Object type RECORD items from taps can be loaded into VARIANT columns as JSON (default) or we can flatten the schema by creating columns automatically. When value is 0 (default) then flattening functionality is turned off.


Configure this setting directly using the following Meltano command:

meltano config target-bigquery set data_flattening_max_level [value]

Primary Key Required (primary_key_required)

  • Environment variable: TARGET_BIGQUERY_PRIMARY_KEY_REQUIRED
  • Default Value: true

Log based and Incremental replications on tables with no Primary Key cause duplicates when merging UPDATE events. When set to true, stop loading data if no Primary Key is defined.


Configure this setting directly using the following Meltano command:

meltano config target-bigquery set primary_key_required [value]

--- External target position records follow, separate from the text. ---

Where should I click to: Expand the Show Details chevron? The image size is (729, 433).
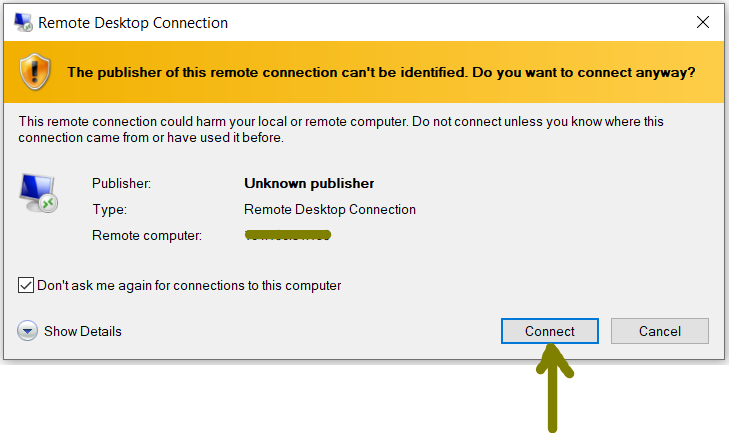[27, 331]
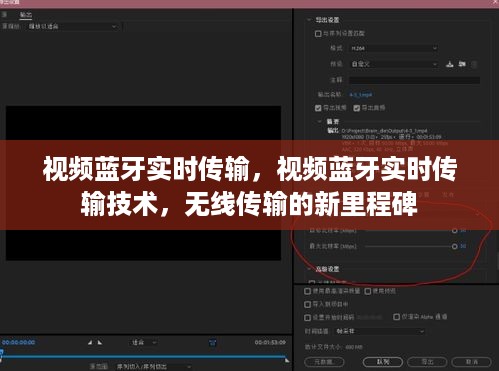Set in point triangle marker icon
Image resolution: width=499 pixels, height=371 pixels.
point(90,342)
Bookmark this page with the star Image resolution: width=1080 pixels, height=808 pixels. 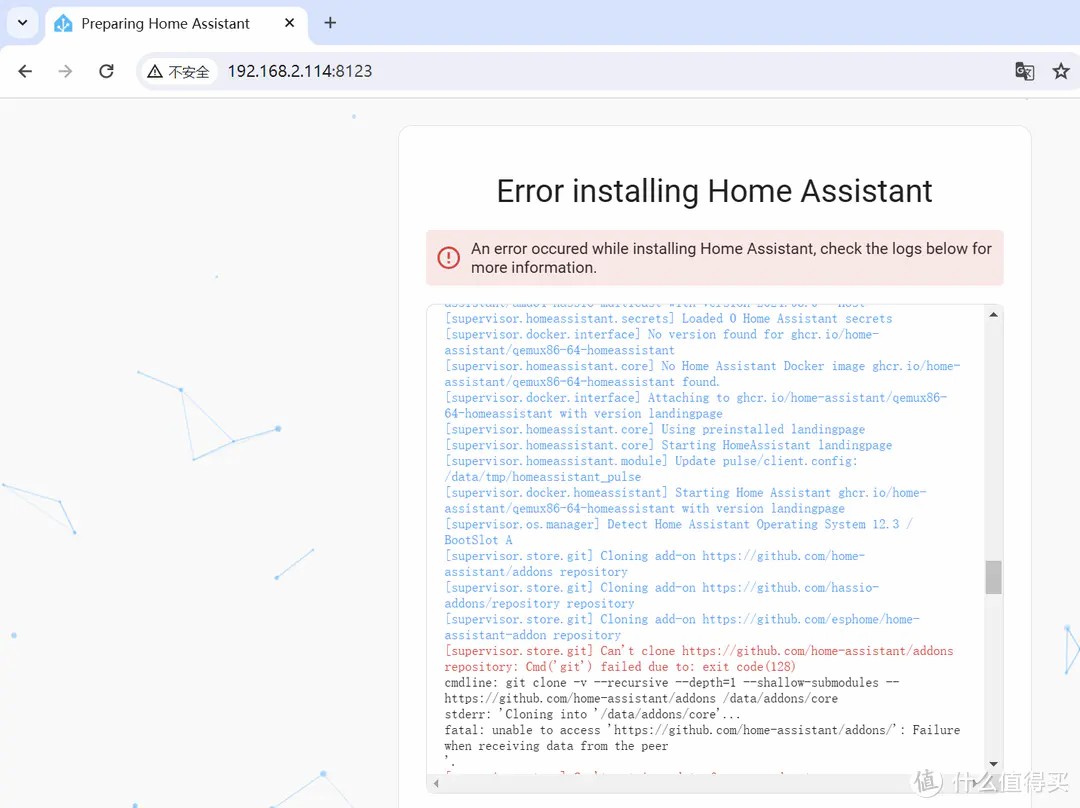pyautogui.click(x=1060, y=71)
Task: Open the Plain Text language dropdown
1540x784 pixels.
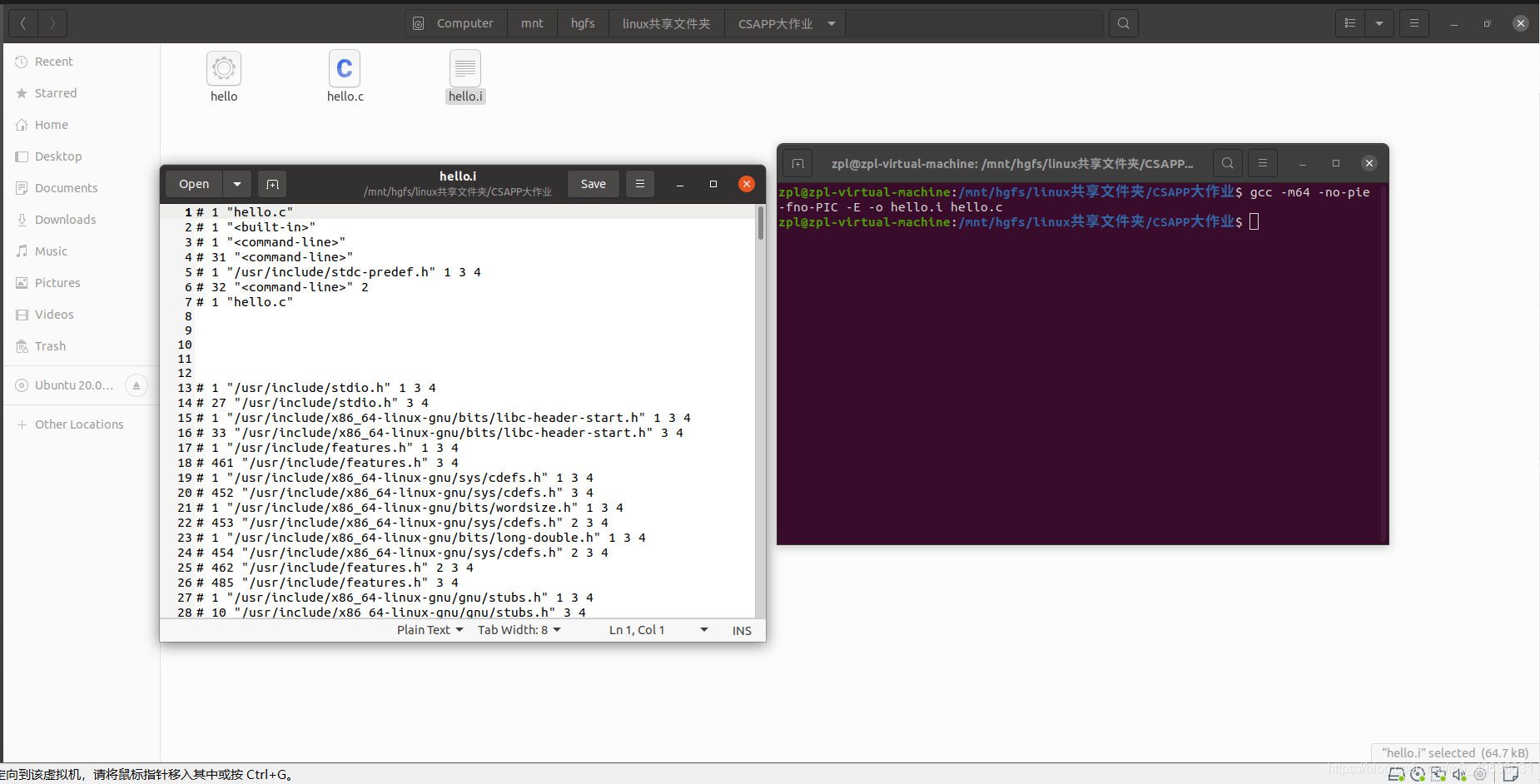Action: coord(430,630)
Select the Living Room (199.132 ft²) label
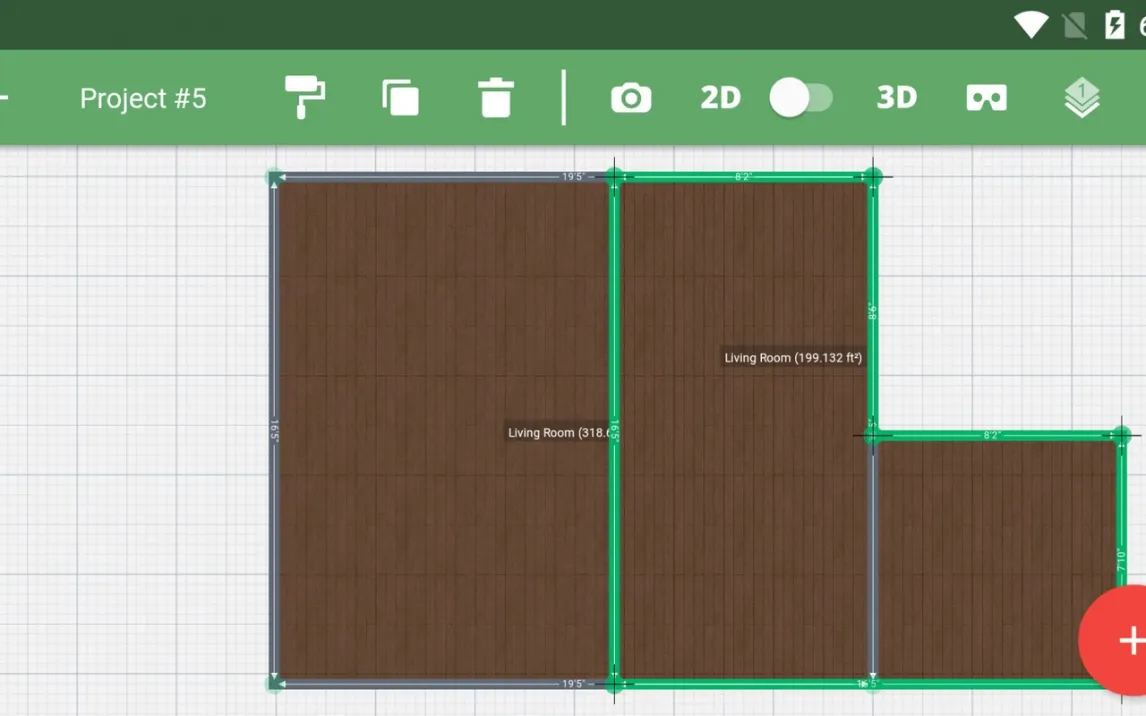 (793, 358)
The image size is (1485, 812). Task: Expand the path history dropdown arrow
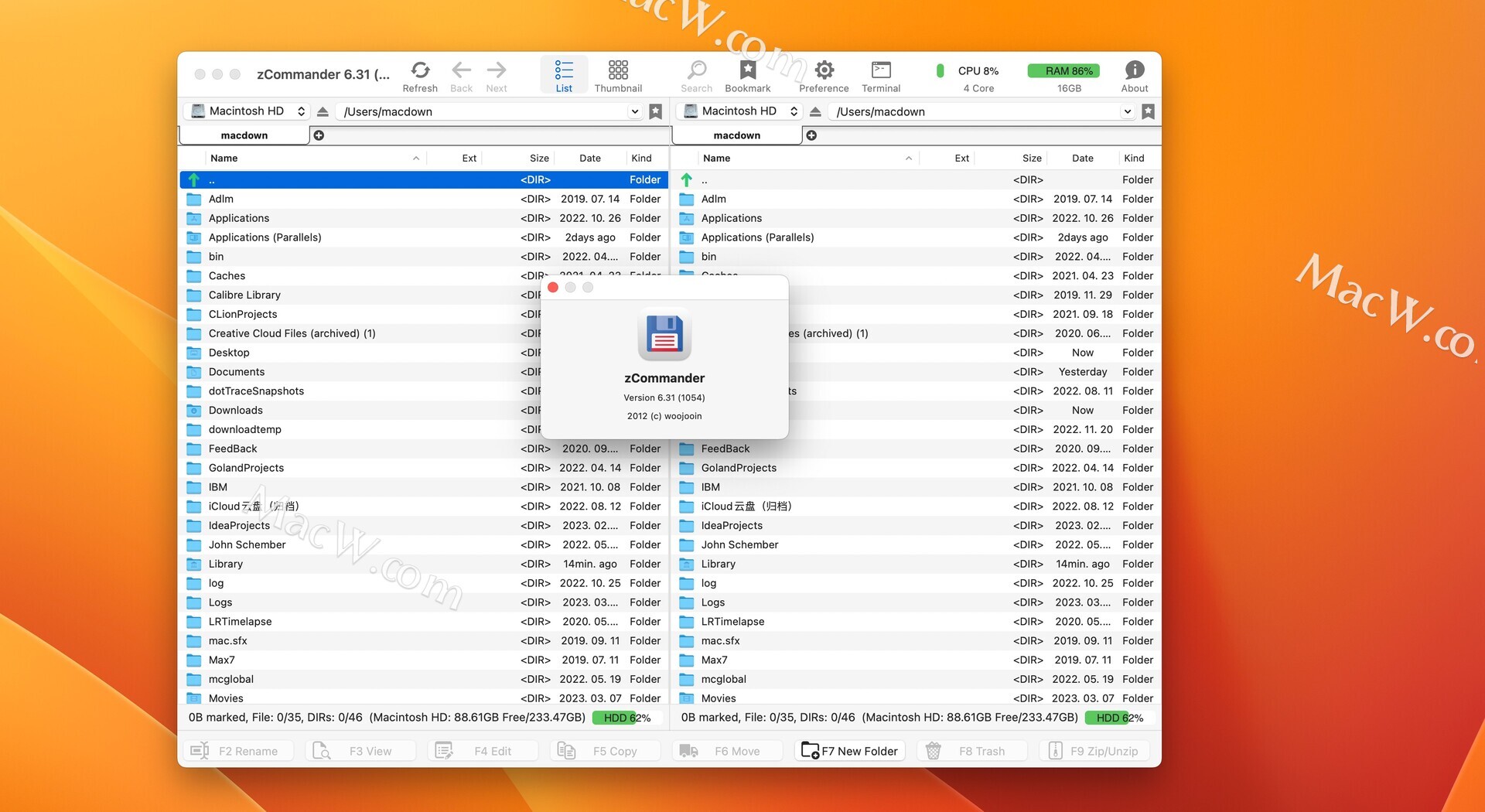click(634, 111)
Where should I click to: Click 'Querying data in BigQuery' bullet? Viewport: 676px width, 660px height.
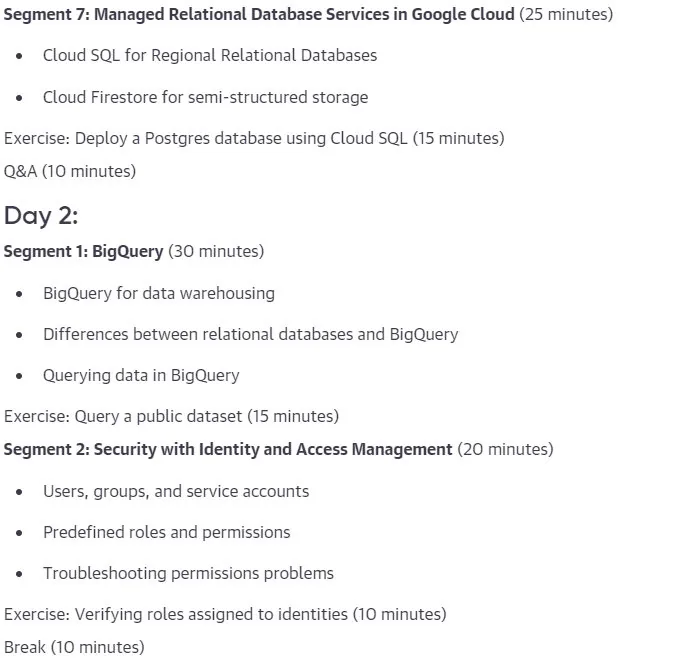click(141, 376)
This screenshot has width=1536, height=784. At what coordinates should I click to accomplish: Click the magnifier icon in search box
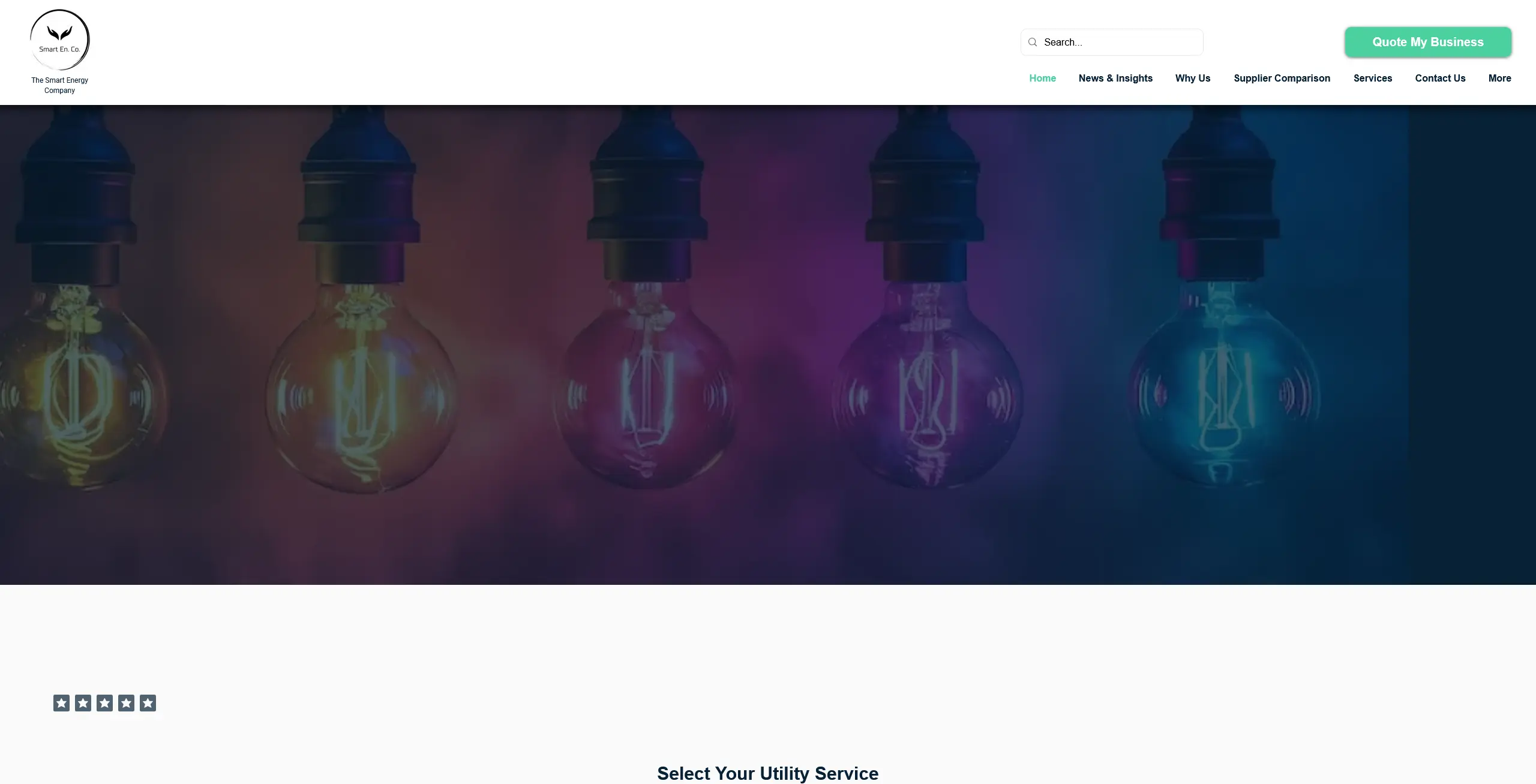pos(1033,42)
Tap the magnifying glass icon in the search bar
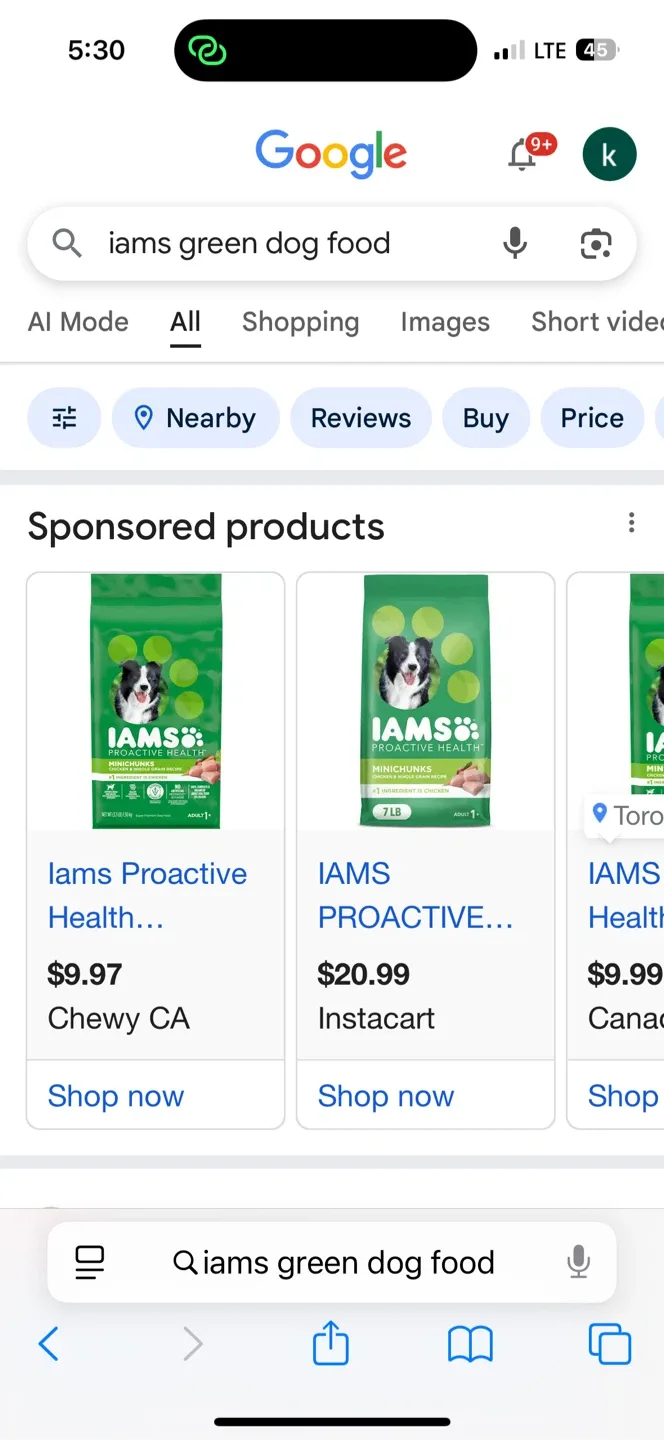Screen dimensions: 664x1440 pos(66,243)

Validate Records (validate_records)

  • Environment variable: TARGET_BIGQUERY_VALIDATE_RECORDS
  • Default Value: false

Validate every single record message to the corresponding JSON schema. This option is disabled by default and invalid RECORD messages will fail only at load time by BigQuery. Enabling this option will detect invalid records earlier but could cause performance degradation.


Configure this setting directly using the following Meltano command:

meltano config target-bigquery set validate_records [value]

Temp Schema (temp_schema)

  • Environment variable: TARGET_BIGQUERY_TEMP_SCHEMA

Name of the schema where the temporary tables will be created. Will default to the same schema as the target tables.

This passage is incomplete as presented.